_GOAL OF THE EXERCISE_. Whenever a line in the material below includes "Changed", copy that line.

_RECORDS SHOWN_.
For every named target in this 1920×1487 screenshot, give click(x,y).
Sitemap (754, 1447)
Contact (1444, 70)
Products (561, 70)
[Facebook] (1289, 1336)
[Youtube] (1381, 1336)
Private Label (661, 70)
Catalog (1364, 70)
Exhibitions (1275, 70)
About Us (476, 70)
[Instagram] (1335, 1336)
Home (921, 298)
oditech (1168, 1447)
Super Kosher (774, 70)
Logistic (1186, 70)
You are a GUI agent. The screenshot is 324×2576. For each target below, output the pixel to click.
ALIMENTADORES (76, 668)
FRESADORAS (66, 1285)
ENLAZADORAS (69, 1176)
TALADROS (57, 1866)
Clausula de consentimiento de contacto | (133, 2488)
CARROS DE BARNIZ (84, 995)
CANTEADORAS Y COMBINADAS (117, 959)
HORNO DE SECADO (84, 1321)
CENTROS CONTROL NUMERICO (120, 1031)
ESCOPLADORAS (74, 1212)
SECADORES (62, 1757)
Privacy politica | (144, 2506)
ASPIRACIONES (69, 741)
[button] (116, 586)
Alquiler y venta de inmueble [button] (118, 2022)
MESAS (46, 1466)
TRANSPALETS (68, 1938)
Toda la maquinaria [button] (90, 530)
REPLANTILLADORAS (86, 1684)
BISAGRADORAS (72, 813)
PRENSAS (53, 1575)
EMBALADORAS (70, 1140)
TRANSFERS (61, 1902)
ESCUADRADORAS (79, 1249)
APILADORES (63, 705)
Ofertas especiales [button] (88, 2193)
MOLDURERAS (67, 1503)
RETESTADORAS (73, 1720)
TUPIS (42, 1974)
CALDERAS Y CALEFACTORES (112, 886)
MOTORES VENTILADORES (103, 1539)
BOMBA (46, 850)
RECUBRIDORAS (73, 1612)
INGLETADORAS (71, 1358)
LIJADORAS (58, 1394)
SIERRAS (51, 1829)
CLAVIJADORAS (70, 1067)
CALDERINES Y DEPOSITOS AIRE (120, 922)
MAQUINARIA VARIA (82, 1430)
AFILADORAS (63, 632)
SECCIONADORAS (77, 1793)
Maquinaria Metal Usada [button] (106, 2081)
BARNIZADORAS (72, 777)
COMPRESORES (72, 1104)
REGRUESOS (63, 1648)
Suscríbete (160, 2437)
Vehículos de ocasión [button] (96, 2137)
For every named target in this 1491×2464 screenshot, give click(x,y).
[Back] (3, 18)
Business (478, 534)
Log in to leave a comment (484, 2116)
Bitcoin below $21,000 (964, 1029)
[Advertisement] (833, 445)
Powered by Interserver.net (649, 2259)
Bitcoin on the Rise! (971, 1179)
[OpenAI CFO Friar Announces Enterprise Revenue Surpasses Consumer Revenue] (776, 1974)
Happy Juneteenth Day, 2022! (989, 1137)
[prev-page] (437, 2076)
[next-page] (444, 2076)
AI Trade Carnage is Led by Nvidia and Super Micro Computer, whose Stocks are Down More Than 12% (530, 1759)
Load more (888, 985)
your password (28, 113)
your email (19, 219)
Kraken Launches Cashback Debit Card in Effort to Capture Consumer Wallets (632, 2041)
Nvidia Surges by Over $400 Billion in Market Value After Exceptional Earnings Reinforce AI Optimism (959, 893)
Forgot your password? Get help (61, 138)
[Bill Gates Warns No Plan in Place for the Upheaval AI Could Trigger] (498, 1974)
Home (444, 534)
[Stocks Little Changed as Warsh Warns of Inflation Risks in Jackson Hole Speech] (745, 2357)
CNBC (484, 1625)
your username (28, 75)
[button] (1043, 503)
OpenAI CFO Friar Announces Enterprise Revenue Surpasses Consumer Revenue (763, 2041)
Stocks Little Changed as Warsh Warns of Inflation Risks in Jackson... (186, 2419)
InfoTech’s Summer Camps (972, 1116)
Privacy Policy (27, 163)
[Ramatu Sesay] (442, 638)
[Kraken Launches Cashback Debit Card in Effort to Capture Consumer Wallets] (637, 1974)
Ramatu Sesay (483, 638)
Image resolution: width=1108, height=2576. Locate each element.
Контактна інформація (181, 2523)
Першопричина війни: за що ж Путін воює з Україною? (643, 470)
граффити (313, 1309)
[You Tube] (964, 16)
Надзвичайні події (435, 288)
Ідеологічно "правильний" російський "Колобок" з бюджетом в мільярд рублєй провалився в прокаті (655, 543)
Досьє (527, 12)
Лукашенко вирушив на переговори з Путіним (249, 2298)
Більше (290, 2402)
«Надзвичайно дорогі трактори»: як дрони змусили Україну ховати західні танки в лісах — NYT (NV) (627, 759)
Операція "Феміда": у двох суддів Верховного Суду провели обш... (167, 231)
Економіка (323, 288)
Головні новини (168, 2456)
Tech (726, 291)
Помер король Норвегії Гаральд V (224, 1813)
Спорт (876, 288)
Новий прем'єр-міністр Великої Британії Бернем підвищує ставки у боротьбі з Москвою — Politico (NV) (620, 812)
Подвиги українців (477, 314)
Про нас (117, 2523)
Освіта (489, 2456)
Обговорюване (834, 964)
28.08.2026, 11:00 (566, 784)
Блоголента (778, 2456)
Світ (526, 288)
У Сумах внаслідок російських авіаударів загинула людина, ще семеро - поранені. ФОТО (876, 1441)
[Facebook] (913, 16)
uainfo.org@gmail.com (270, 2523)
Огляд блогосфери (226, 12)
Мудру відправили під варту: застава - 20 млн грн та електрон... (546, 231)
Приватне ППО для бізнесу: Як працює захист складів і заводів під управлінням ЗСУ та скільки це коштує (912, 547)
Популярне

_WRITTEN RESPONSE_.
[Stocks Little Changed as Warsh Warns of Inflation Risks in Jackson Hole Speech] (745, 2357)
Stocks Little Changed as Warsh Warns of Inflation Risks in Jackson... (186, 2419)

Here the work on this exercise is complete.